**Work request:** Print the listing below exactly. Leave nothing out.

**Exercise data:**
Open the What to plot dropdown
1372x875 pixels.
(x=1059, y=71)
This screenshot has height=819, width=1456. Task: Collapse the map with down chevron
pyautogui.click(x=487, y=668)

**Response below:**
Open the What to plot dropdown
1372x875 pixels.
(x=1059, y=71)
This screenshot has height=819, width=1456. Task: Collapse the map with down chevron
pyautogui.click(x=487, y=668)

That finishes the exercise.